BEGIN DATA LINES

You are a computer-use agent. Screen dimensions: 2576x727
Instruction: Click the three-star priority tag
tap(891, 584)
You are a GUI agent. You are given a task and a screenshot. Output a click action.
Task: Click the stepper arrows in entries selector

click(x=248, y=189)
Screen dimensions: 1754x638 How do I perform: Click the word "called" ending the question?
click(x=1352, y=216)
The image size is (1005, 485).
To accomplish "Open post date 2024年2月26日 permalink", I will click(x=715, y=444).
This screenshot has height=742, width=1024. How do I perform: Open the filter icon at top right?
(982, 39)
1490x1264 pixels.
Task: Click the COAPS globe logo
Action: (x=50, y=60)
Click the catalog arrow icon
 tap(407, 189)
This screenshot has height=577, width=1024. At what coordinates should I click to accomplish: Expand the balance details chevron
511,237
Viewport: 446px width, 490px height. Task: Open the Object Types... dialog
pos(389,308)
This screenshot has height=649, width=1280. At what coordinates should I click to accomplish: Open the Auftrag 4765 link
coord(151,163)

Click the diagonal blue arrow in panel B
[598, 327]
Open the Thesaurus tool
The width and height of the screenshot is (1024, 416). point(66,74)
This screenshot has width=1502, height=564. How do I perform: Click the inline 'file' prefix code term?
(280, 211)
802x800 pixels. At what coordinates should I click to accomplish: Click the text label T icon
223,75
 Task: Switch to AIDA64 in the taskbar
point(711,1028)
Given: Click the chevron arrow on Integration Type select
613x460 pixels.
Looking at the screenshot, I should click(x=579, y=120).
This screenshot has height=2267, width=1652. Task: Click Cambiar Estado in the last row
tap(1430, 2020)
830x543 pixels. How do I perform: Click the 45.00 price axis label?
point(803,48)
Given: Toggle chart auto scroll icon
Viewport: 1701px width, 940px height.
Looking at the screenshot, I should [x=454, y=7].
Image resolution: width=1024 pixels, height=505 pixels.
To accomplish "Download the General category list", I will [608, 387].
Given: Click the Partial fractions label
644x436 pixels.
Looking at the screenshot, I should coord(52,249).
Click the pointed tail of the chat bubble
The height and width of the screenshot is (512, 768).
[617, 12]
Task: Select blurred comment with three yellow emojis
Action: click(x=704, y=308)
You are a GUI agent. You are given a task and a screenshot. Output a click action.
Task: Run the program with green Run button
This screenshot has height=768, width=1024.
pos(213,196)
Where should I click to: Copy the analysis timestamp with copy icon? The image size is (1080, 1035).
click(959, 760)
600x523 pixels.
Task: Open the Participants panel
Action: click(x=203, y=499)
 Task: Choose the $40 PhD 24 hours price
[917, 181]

END DATA LINES

Repeat the rows above exactly, covering the stretch from the line that contains "This screenshot has height=742, width=1024." through the line that contains "tap(407, 189)".

**EXERCISE OUTPUT**
This screenshot has height=742, width=1024. How do I perform: Open the filter icon at top right?
(982, 39)
1490x1264 pixels.
Task: Click the COAPS globe logo
Action: (x=50, y=60)
Click the catalog arrow icon
 tap(407, 189)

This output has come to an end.